From the first record to the last, write out each one exactly.
(Raw data)
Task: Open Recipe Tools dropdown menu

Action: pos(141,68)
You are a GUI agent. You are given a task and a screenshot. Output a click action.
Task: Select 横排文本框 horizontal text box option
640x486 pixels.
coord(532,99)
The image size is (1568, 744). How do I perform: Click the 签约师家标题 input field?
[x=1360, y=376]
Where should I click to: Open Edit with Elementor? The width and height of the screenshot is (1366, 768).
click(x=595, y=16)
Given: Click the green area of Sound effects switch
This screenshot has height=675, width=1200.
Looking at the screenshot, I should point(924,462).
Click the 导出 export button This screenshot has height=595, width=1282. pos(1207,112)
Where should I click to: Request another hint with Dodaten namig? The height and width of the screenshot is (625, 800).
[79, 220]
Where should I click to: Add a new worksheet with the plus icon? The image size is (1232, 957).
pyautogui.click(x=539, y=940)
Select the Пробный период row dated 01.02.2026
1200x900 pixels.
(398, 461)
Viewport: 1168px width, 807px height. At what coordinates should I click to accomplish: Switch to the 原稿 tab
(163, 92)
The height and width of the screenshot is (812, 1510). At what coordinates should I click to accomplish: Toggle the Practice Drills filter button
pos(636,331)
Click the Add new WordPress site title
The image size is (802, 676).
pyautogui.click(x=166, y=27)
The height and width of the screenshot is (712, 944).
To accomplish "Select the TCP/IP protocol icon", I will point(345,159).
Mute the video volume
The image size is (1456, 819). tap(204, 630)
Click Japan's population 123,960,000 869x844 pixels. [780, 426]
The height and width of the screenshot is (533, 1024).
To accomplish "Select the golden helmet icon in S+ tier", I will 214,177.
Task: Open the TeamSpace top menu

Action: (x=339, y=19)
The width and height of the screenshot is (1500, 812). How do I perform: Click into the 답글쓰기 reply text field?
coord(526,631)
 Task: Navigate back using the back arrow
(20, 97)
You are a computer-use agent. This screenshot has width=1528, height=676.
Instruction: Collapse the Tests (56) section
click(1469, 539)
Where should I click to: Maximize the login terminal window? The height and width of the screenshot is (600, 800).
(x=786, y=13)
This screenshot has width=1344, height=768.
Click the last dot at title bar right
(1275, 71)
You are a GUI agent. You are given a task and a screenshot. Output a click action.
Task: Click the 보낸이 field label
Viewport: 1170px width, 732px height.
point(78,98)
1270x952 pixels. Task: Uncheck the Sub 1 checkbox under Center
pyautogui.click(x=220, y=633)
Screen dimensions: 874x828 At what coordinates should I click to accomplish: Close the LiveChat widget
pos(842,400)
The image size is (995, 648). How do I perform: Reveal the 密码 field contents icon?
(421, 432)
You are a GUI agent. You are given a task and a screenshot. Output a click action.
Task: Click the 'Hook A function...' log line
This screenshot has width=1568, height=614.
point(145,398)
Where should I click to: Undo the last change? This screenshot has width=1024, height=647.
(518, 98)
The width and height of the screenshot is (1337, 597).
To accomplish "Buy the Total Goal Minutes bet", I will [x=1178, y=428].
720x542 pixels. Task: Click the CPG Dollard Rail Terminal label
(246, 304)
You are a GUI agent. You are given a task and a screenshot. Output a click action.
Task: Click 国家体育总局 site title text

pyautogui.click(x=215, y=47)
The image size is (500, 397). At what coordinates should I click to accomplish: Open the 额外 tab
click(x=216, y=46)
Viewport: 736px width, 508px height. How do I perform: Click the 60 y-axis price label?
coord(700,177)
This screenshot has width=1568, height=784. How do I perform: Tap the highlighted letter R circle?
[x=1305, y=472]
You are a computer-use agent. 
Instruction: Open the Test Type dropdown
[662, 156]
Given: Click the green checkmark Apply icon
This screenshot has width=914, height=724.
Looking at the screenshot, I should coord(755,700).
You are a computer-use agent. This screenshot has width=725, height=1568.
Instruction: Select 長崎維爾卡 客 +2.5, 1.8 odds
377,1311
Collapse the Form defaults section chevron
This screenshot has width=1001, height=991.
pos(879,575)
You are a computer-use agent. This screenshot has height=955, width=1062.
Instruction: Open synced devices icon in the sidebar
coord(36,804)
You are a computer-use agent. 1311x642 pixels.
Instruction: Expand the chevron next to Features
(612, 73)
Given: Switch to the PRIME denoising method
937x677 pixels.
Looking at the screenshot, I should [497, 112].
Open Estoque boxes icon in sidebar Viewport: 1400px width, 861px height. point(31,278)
(End Raw data)
Your solution>
Task: Open Recipe Tools dropdown menu

Action: pos(141,68)
You are a GUI agent. You are given a task and a screenshot. Output a click action.
Task: Select 横排文本框 horizontal text box option
640x486 pixels.
coord(532,99)
The image size is (1568, 744). How do I perform: Click the 签约师家标题 input field?
[x=1360, y=376]
Where should I click to: Open Edit with Elementor? The width and height of the screenshot is (1366, 768).
click(x=595, y=16)
Given: Click the green area of Sound effects switch
This screenshot has height=675, width=1200.
Looking at the screenshot, I should point(924,462).
Click the 导出 export button This screenshot has height=595, width=1282. pos(1207,112)
Where should I click to: Request another hint with Dodaten namig? The height and width of the screenshot is (625, 800).
[79, 220]
Where should I click to: Add a new worksheet with the plus icon? The image size is (1232, 957).
pyautogui.click(x=539, y=940)
Select the Пробный период row dated 01.02.2026
1200x900 pixels.
(398, 461)
Viewport: 1168px width, 807px height. At what coordinates should I click to accomplish: Switch to the 原稿 tab
(163, 92)
The height and width of the screenshot is (812, 1510). At what coordinates should I click to accomplish: Toggle the Practice Drills filter button
pos(636,331)
Click the Add new WordPress site title
The image size is (802, 676).
pyautogui.click(x=166, y=27)
The height and width of the screenshot is (712, 944).
To accomplish "Select the TCP/IP protocol icon", I will point(345,159).
Mute the video volume
The image size is (1456, 819). tap(204, 630)
Click Japan's population 123,960,000 869x844 pixels. [780, 426]
The height and width of the screenshot is (533, 1024).
To accomplish "Select the golden helmet icon in S+ tier", I will 214,177.
Task: Open the TeamSpace top menu

Action: (x=339, y=19)
The width and height of the screenshot is (1500, 812). How do I perform: Click into the 답글쓰기 reply text field?
coord(526,631)
 Task: Navigate back using the back arrow
(20, 97)
You are a computer-use agent. This screenshot has width=1528, height=676.
Instruction: Collapse the Tests (56) section
click(1469, 539)
Where should I click to: Maximize the login terminal window? The height and width of the screenshot is (600, 800).
(x=786, y=13)
This screenshot has width=1344, height=768.
Click the last dot at title bar right
(1275, 71)
You are a GUI agent. You are given a task and a screenshot. Output a click action.
Task: Click the 보낸이 field label
Viewport: 1170px width, 732px height.
point(78,98)
1270x952 pixels. Task: Uncheck the Sub 1 checkbox under Center
pyautogui.click(x=220, y=633)
Screen dimensions: 874x828 At what coordinates should I click to accomplish: Close the LiveChat widget
pos(842,400)
The image size is (995, 648). How do I perform: Reveal the 密码 field contents icon?
(421, 432)
You are a GUI agent. You are given a task and a screenshot. Output a click action.
Task: Click the 'Hook A function...' log line
This screenshot has width=1568, height=614.
point(145,398)
Where should I click to: Undo the last change? This screenshot has width=1024, height=647.
(518, 98)
The width and height of the screenshot is (1337, 597).
To accomplish "Buy the Total Goal Minutes bet", I will [x=1178, y=428].
720x542 pixels. Task: Click the CPG Dollard Rail Terminal label
(246, 304)
You are a GUI agent. You are given a task and a screenshot. Output a click action.
Task: Click 国家体育总局 site title text

pyautogui.click(x=215, y=47)
The image size is (500, 397). At what coordinates should I click to accomplish: Open the 额外 tab
click(x=216, y=46)
Viewport: 736px width, 508px height. How do I perform: Click the 60 y-axis price label?
coord(700,177)
This screenshot has width=1568, height=784. How do I perform: Tap the highlighted letter R circle?
[x=1305, y=472]
You are a computer-use agent. 
Instruction: Open the Test Type dropdown
[662, 156]
Given: Click the green checkmark Apply icon
This screenshot has width=914, height=724.
Looking at the screenshot, I should coord(755,700).
You are a computer-use agent. This screenshot has width=725, height=1568.
Instruction: Select 長崎維爾卡 客 +2.5, 1.8 odds
377,1311
Collapse the Form defaults section chevron
This screenshot has width=1001, height=991.
pos(879,575)
You are a computer-use agent. This screenshot has height=955, width=1062.
Instruction: Open synced devices icon in the sidebar
coord(36,804)
You are a computer-use agent. 1311x642 pixels.
Instruction: Expand the chevron next to Features
(612, 73)
Given: Switch to the PRIME denoising method
937x677 pixels.
Looking at the screenshot, I should [497, 112].
Open Estoque boxes icon in sidebar Viewport: 1400px width, 861px height. point(31,278)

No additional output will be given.